Supplied records section start

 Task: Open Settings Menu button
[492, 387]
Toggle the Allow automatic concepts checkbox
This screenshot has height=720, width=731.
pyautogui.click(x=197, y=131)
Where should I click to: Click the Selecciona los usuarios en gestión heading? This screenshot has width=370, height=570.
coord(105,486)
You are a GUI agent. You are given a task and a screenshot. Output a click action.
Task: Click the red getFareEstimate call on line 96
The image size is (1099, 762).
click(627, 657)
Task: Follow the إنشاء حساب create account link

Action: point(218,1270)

Supplied records section end
Supplied records section start

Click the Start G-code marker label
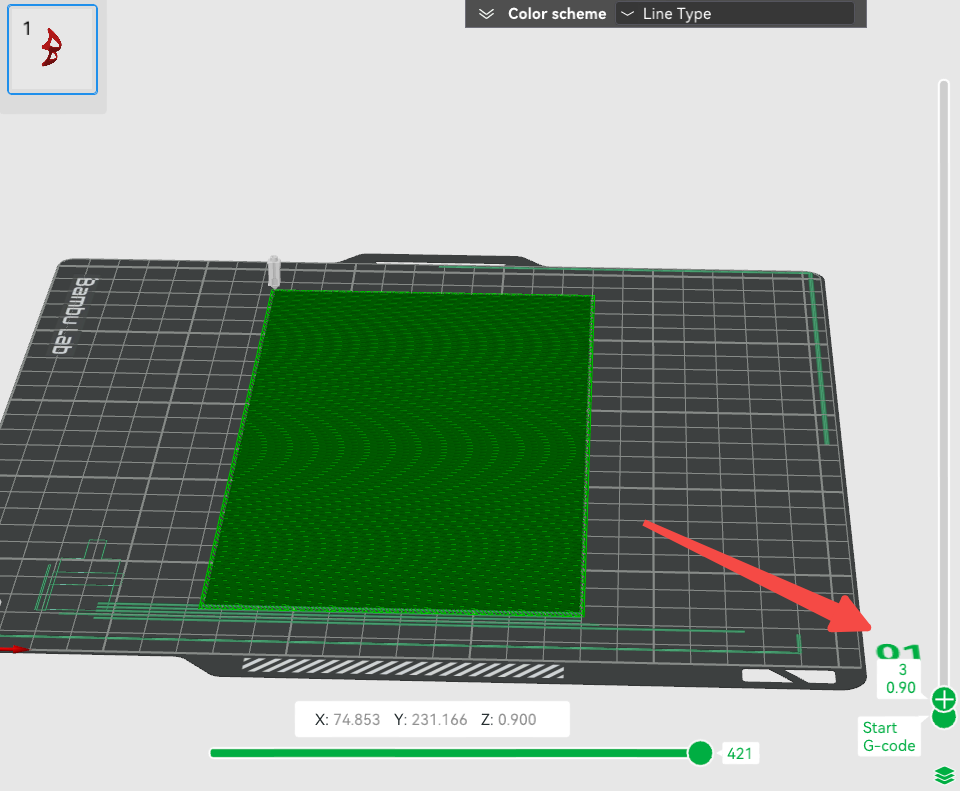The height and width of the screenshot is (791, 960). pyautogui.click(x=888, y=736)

Supplied records section end
Supplied records section start

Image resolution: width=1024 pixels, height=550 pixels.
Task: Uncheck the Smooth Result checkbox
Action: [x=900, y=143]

Supplied records section end

Look back at the data above. Transcribe exactly the lines starting at the line that contains "Task: Open Settings Menu button" and ending at the line that contains "You are a GUI".

 Task: Open Settings Menu button
[492, 387]
Toggle the Allow automatic concepts checkbox
This screenshot has height=720, width=731.
pyautogui.click(x=197, y=131)
Where should I click to: Click the Selecciona los usuarios en gestión heading? This screenshot has width=370, height=570.
coord(105,486)
You are a GUI agent. You are given a task and a screenshot. Output a click action.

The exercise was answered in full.